→ REQUIRED TASKS
1) Retype this stretch of the pandas notebook code, starting at the words that contain "johnWickChapterThree = pd.read_csv('John" and stopping after "thorRagnarok = pd.read_csv('Thor Ragnarok.csv')".
2) In the pandas notebook code, what alias is seaborn imported under?
3) In the pandas notebook code, which CSV file names passed to pd.read_csv contain at least one space?
[Begin DOCUMENT TEXT]
In [1]:
import pandas as pd
import seaborn as sns

In [2]:
def makeAndCleanDF ():
    avengersEndgame = pd.read_csv('Avengers Endgame.csv')
    forrestGump = pd.read_csv('Forrest Gump.csv')
    johnWickChapterThree = pd.read_csv('John Wick Chapter 3.csv')
    joker = pd.read_csv('Joker.csv')
    morbius = pd.read_csv('Morbius.csv')
    pulpFiction = pd.read_csv('Pulp Fiction.csv')
    spiderManNoWayHome = pd.read_csv('SpiderMan No Way Home.csv')
    theAvengers = pd.read_csv('The Avengers.csv')
    theDarkKnight = pd.read_csv('The Dark Knight.csv')
    thorRagnarok = pd.read_csv('Thor Ragnarok.csv')
[End DOCUMENT TEXT]
[Begin DATA LISTING]
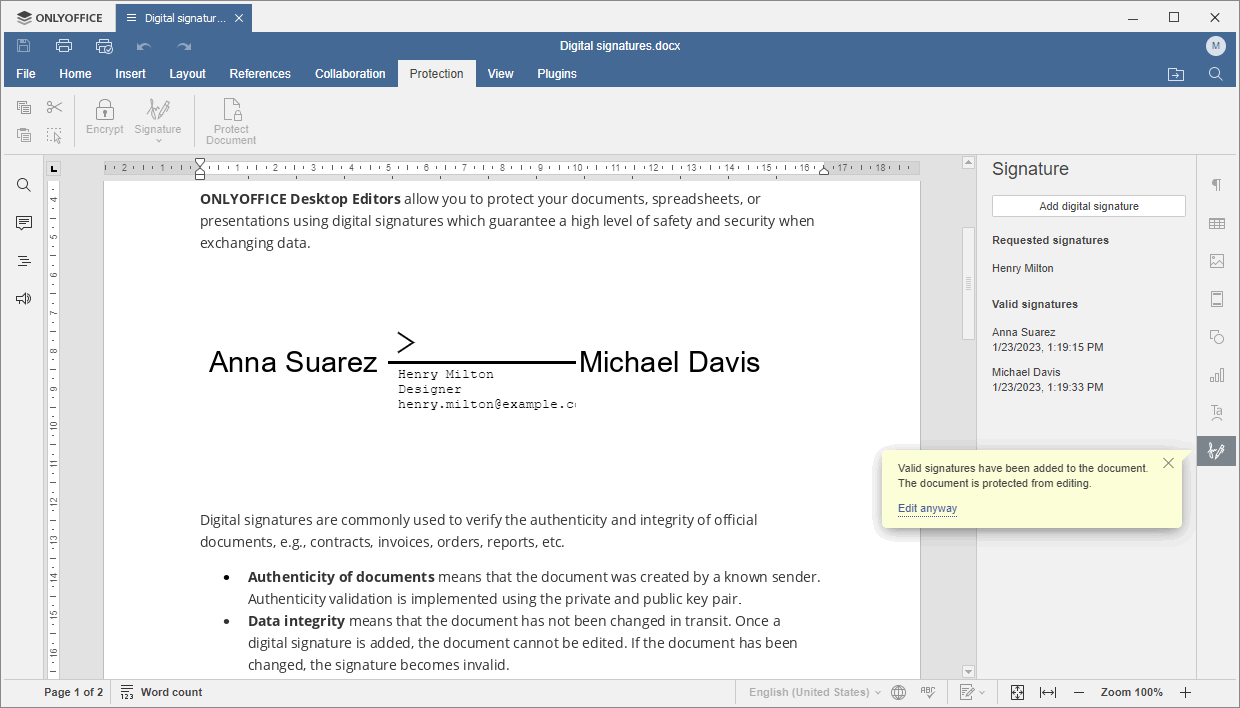The height and width of the screenshot is (708, 1240).
Task: Open Signature settings in right sidebar
Action: pos(1216,451)
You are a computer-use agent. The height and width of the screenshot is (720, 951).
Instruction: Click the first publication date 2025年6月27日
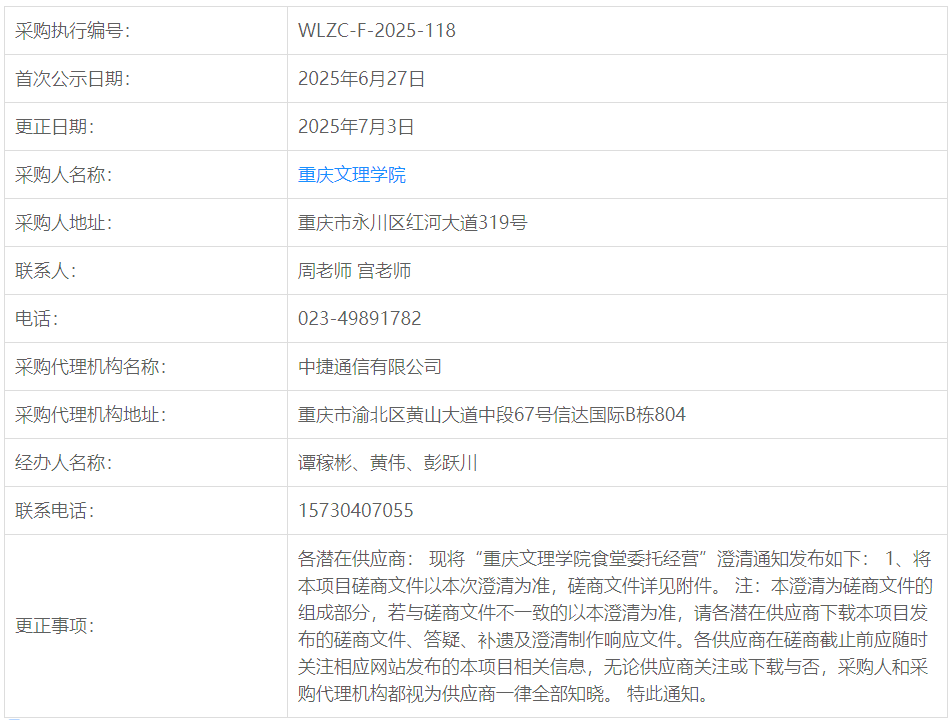point(361,79)
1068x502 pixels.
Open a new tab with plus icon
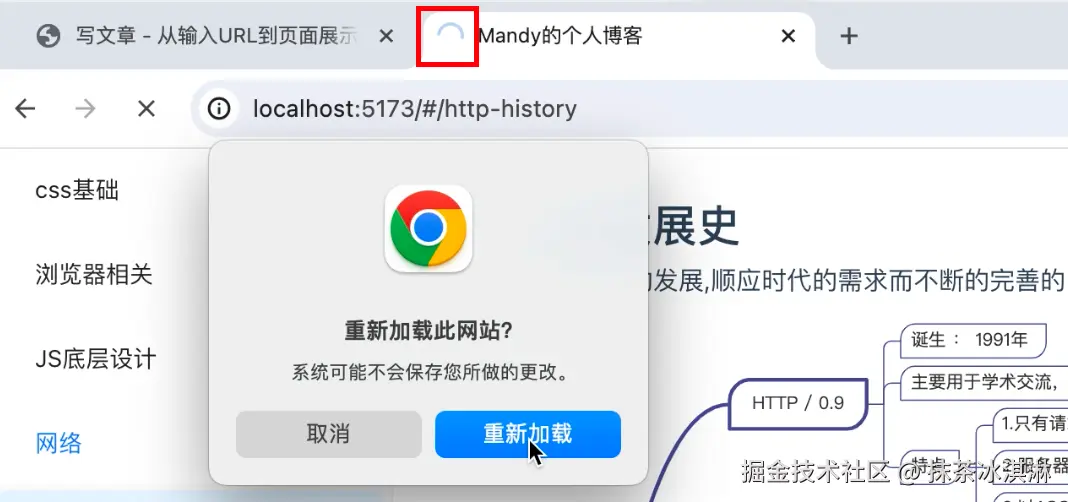pos(848,36)
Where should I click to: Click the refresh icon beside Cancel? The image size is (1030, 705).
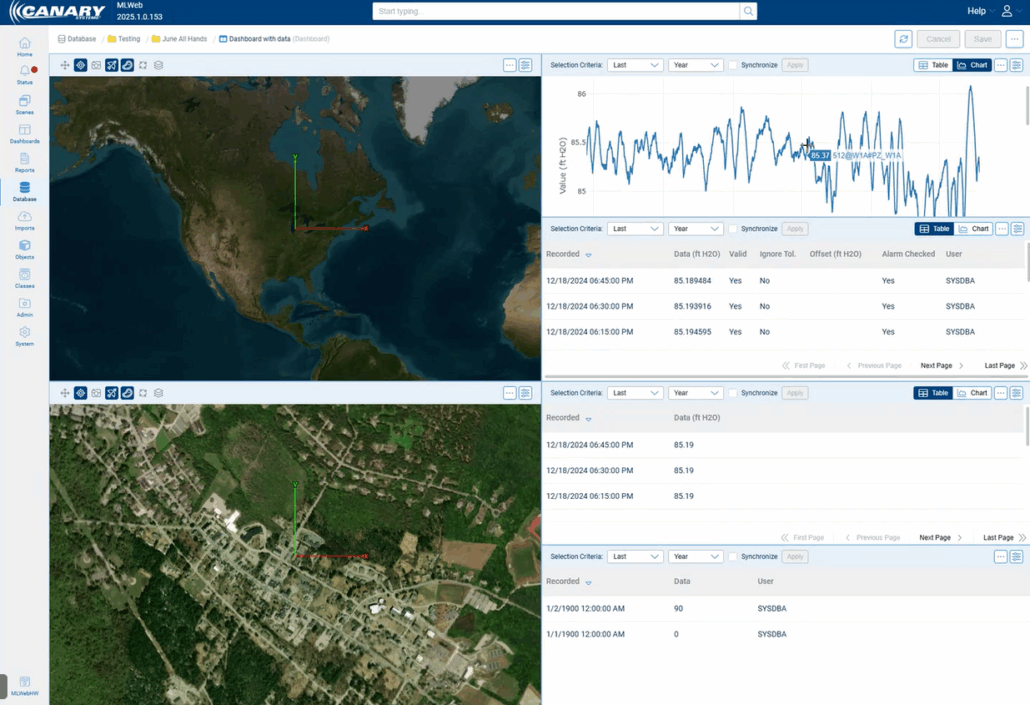903,39
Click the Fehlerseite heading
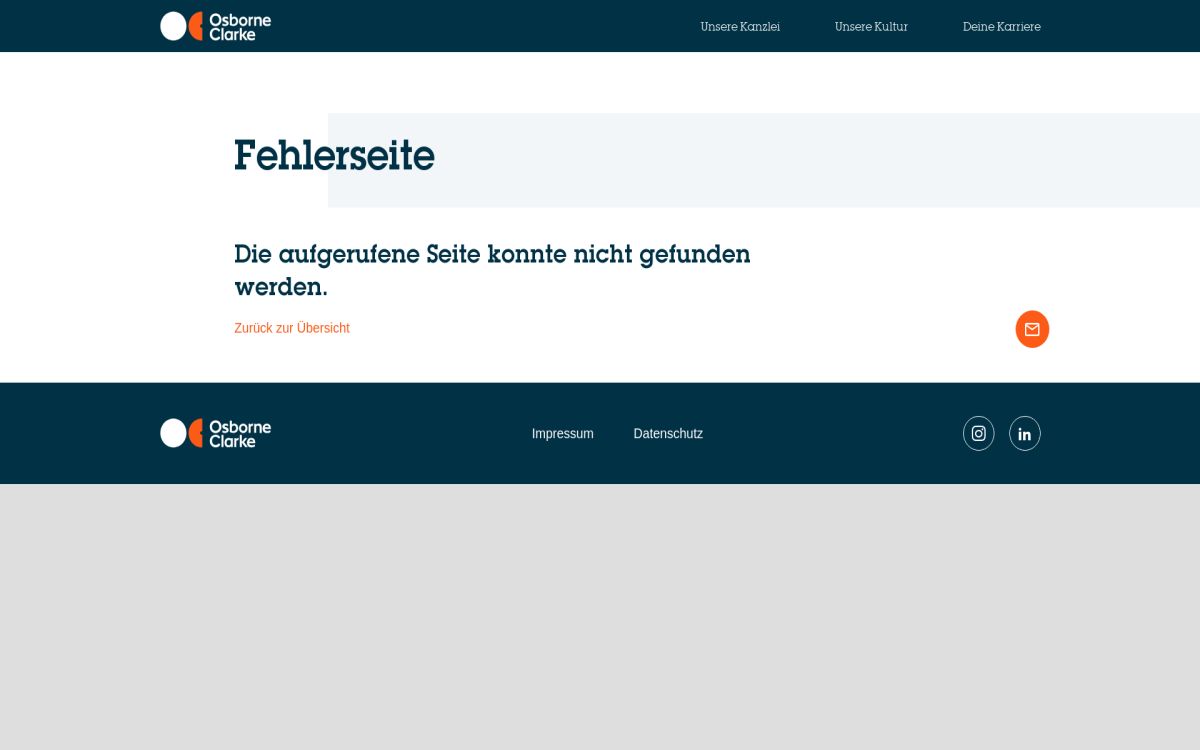Screen dimensions: 1200x750 334,157
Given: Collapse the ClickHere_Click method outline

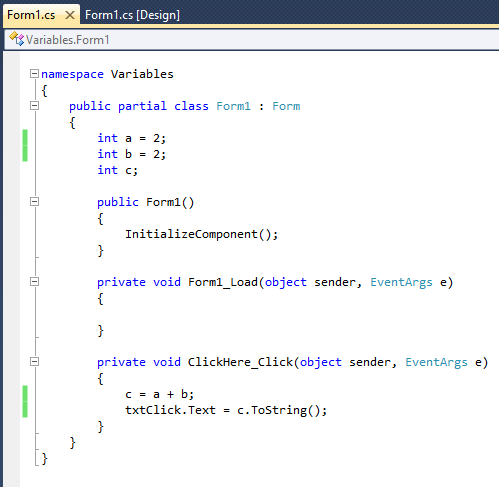Looking at the screenshot, I should (x=34, y=362).
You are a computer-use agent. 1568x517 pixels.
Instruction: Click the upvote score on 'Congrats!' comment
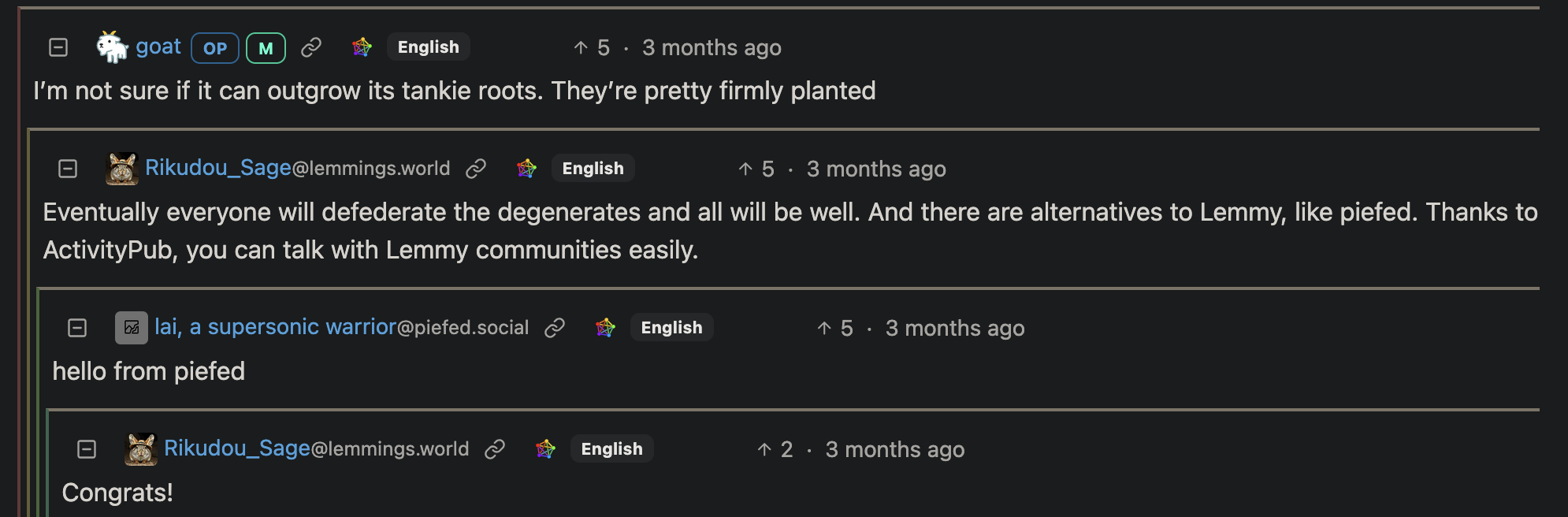click(775, 449)
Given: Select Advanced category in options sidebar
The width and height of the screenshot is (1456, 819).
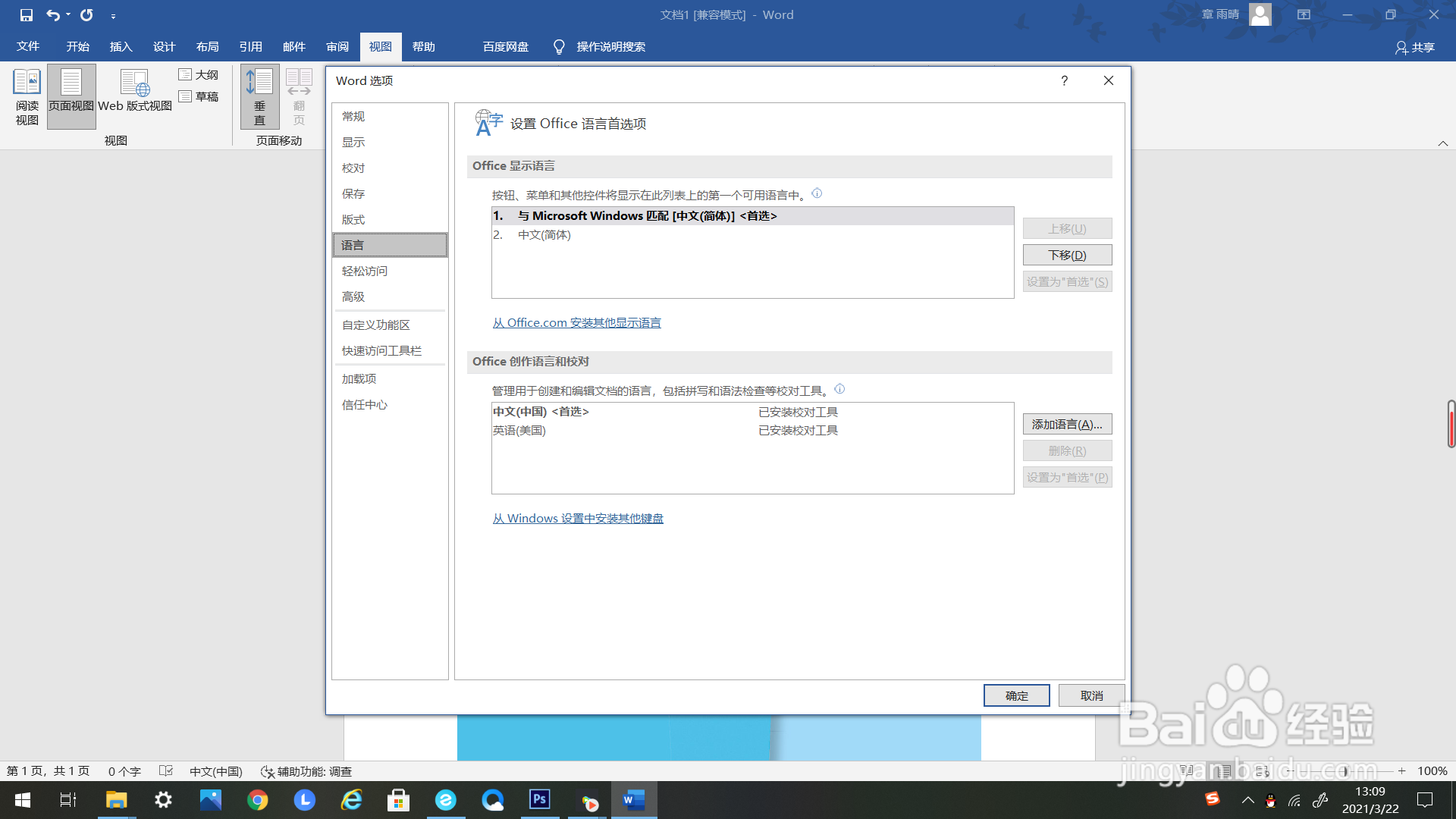Looking at the screenshot, I should (353, 297).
[End DATA LISTING]
→ SOLUTIONS TO EACH TASK
1)
johnWickChapterThree = pd.read_csv('John Wick Chapter 3.csv')
    joker = pd.read_csv('Joker.csv')
    morbius = pd.read_csv('Morbius.csv')
    pulpFiction = pd.read_csv('Pulp Fiction.csv')
    spiderManNoWayHome = pd.read_csv('SpiderMan No Way Home.csv')
    theAvengers = pd.read_csv('The Avengers.csv')
    theDarkKnight = pd.read_csv('The Dark Knight.csv')
    thorRagnarok = pd.read_csv('Thor Ragnarok.csv')

2) sns

3)
Avengers Endgame.csv
Forrest Gump.csv
John Wick Chapter 3.csv
Pulp Fiction.csv
SpiderMan No Way Home.csv
The Avengers.csv
The Dark Knight.csv
Thor Ragnarok.csv